# GEO for Hotels: How to Get Recommended When Travelers Ask AI Where to Stay

**Author:** John Morabito (Founder, /winston)
**Published:** September 17, 2026
**Reading time:** 10 minutes
**Canonical:** https://www.winstondigitalmarketing.com/playbooks/geo-for-hotels/

Planning a trip used to mean a dozen browser tabs: a map, an OTA, a couple of review sites, a travel blog or two. A lot of that has collapsed into a single conversation. Travelers now open an assistant and ask for a boutique hotel in a specific neighborhood, a family-friendly place near a landmark, a walkable base for a weekend, a quiet hotel close to a venue. The AI answers with specific properties, and for that traveler, those names are the shortlist they book from. For an independent hotel especially, being in that answer is the difference between a direct booking and losing the guest to whatever the OTA surfaces. This is how a hotel earns its way into that answer, and how to measure whether you are in it.

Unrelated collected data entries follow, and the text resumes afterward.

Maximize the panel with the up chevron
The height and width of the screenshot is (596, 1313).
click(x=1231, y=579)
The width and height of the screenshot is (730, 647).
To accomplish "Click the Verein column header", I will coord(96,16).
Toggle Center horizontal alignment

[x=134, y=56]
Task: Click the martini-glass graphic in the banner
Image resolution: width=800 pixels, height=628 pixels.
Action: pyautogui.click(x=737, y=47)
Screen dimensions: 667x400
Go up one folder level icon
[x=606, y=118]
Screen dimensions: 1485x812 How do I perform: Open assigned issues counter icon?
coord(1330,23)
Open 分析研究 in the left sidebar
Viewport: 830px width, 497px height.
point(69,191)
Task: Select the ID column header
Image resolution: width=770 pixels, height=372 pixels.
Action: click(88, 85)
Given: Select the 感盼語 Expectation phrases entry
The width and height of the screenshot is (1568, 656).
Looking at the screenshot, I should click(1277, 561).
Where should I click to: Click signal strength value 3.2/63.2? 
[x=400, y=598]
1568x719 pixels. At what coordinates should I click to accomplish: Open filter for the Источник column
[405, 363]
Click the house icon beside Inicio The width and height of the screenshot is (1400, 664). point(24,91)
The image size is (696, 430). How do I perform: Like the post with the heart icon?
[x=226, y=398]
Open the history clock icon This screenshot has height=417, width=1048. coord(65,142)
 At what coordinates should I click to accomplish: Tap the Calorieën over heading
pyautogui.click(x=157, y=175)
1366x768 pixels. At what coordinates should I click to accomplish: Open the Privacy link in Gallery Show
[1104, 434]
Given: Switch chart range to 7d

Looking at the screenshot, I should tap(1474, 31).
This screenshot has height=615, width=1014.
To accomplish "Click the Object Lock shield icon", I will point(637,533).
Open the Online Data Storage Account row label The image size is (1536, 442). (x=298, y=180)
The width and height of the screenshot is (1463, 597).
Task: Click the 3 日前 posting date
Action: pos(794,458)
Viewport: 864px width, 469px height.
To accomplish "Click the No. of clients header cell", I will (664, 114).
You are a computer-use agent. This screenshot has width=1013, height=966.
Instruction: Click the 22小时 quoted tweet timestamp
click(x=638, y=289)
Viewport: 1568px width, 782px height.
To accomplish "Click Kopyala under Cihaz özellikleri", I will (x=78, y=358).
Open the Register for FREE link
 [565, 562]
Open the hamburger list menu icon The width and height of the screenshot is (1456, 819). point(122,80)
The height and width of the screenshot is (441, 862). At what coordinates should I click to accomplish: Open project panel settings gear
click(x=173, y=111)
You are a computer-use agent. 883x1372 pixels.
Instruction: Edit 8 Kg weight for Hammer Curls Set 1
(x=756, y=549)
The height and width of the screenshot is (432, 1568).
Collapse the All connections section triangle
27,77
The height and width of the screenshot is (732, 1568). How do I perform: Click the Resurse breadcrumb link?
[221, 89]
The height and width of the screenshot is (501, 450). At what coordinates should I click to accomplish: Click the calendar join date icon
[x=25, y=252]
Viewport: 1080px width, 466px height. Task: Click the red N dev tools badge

## Trip planning moved into the assistant

Travel took to AI assistants fast, and it makes sense why: choosing where to stay was always a nuanced, research-heavy decision full of the kind of constraints a keyword search struggled with. You do not just want a hotel; you want the right hotel for this trip, in the right part of the destination, for the right kind of stay. An assistant is good at exactly that layered question, so travelers ask it, and it builds the answer from what it can read about each property: reviews, travel guides and lists, travel media, and presence across the platforms that dominate accommodation discovery.

This is closest to our [GEO for restaurants](https://www.winstondigitalmarketing.com/playbooks/geo-for-restaurants/) playbook, because both categories are occasion-driven and lean hard on lists and reviews, and the general local mechanics are in [GEO for local businesses](https://www.winstondigitalmarketing.com/playbooks/geo-for-local-businesses/). But hotels deserve their own treatment: the intent is trip planning rather than a single outing, the stakes per decision are higher, and the sources skew toward travel media and OTAs rather than general local review sites.

## The answer is built from third parties, not your website

Here is the part hotels need to internalize. When an assistant recommends a place to stay, it is not reading your booking site and deciding your rooms look lovely. It synthesizes what independent sources say about you. Your own copy calling the property a hidden gem is the least trusted input, because every hotel says that. What the engine actually weighs is your reputation across the travel web:

- Reviews, the volume, rating, recency, and the themes about location, cleanliness, service, and the experience.
- Travel lists and best-of guides that name you for a city, a neighborhood, or a trip type.
- Presence and standing across the OTAs and travel platforms the engine reads.
- Travel-media and blog coverage that describes the property and who it suits.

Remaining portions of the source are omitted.